Experimental Data:   (Notes on the Nomenclature)

Compositions along the saturation curve
t/°C	T/K	Mass Fraction w₁ (compiler)	Mass Fraction w₂ (compiler)	Mole Fraction x₁	Mole Fraction x₂
25	298.2	0.376	0.012	0.155	0.003
25	298.2	0.507	0.053	0.253	0.016
25	298.2	0.583	0.111	0.349	0.040
25	298.2	0.597	0.193	0.422	0.082
25	298.2	0.595	0.210	0.434	0.092
25	298.2	0.563	0.315	0.486	0.163
25	298.2	0.490	0.425	0.476	0.248
25	298.2	0.358	0.606	0.425	0.432
25	298.2	0.144	0.848	0.212	0.750

Compositions of coexisting phases
t/°C	T/K	Mass Fraction w₁ (compiler)	Mass Fraction w₂ (compiler)	Mole Fraction x₁	Mole Fraction x₂	Comment(s)
25	298.2	0.143	0.849	0.210	0.750	hydrocarbon-rich phase
25	298.2	0.095	0.900	0.146	0.828	hydrocarbon-rich phase
25	298.2	0.060	0.937	0.095	0.889	hydrocarbon-rich phase
25	298.2	0.459	0.029	0.210	0.008	water-rich phase
25	298.2	0.328	0.053	0.135	0.013	water-rich phase
25	298.2	0.195	0.005	0.068	0.001	water-rich phase

Method/Apparatus/Procedure:
   The titration method, adapted from Ref. 1, was used to determine the coexistence curve. The third component was added from a weighted gas-tight syringe to a weighted mixture of the other two components in 100 mL long-neck flask until one drop (weighing less then 0.01 g) results in cloudiness.
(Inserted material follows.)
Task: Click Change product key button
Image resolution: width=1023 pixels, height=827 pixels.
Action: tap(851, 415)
The flask was immersed in a well controlled water bath and shaken continuously. Refractive indexes of these mixtures were measured at 298.3 K to ensure that separation did not take place. Tie lines were determined from mixtures of known composition in the immiscible region. The flasks were shaken well and the phases allowed to separate. Refractive indexes of samples of both phases were measured and related to compositions on the coexistence curve. Each tie line was checked to ensure that it passes through the composition of the overall mixture.
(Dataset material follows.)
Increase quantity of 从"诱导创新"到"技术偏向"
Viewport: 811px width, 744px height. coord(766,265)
Source and Purity of Materials:
   (1) Merck, synthesis grade; dried with magnesium metal activated with iodine, distilled.
   (2) Analytical Carbo Erba, purity 99.5 mole %; purified by passing through columns containing silica gel and basic alumina.
   (3) De-ionized.

Estimated Errors:
   Solubility: Not reported.
   Temperature: Composition ±0.0005 mole fraction for measured points, ±0.01 mole fraction for tie-lines extremities in the worst case (authors).

References:
   ¹ S. W. Briggs and E. W. Comings, Ind. Eng. Chem. 35, 411 (1943).